La critique des ouvrages que les chrétiens regardent comme inspirés, l’histoire des dogmes qui, depuis l’origine de cette religion, se sont successivement introduits, les querelles ridicules ou sanglantes qu’ils ont excitées, les miracles, les prophéties, les contes répandus dans les historiens ecclésiastiques et les légendaires, les guerres religieuses, les massacres ordonnés au nom de Dieu, les bûchers, les échafauds couvrant l’Europe à la voix des prêtres, le fanatisme dépeuplant l’Amérique, le sang des rois coulant sous le fer des assassins : tous ces objets reparaissaient sans cesse dans tous ses ouvrages sous mille couleurs différentes. Il excitait l’indignation, il faisait couler les larmes, il prodiguait le ridicule. On frémissait d’une action atroce, on riait d’une absurdité. Il ne craignait point de remettre souvent sous les yeux les mêmes tableaux, les mêmes raisonnements. On dit que je me répète, écrivait-il : eh bien, je me répéterai jusqu'à ce qu’on se corrige.

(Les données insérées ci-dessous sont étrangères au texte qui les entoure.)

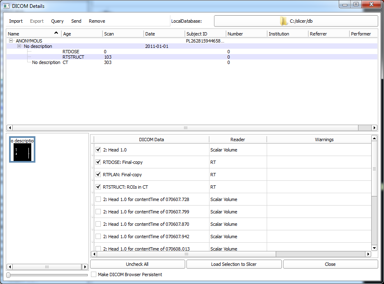Click the folder icon for the local database
This screenshot has height=284, width=384.
point(283,21)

D’ailleurs, ces ouvrages, sévèrement défendus en France, en Italie, à Vienne, en Portugal, en Espagne, ne se répandaient qu’avec lenteur. Tous ne pouvaient parvenir à tous les lecteurs ; mais il n’y avait, dans les provinces, aucun coin reculé, dans les pays étrangers aucune nation écrasée sous le joug de l’intolérance, où il n’en parvînt quelques-uns.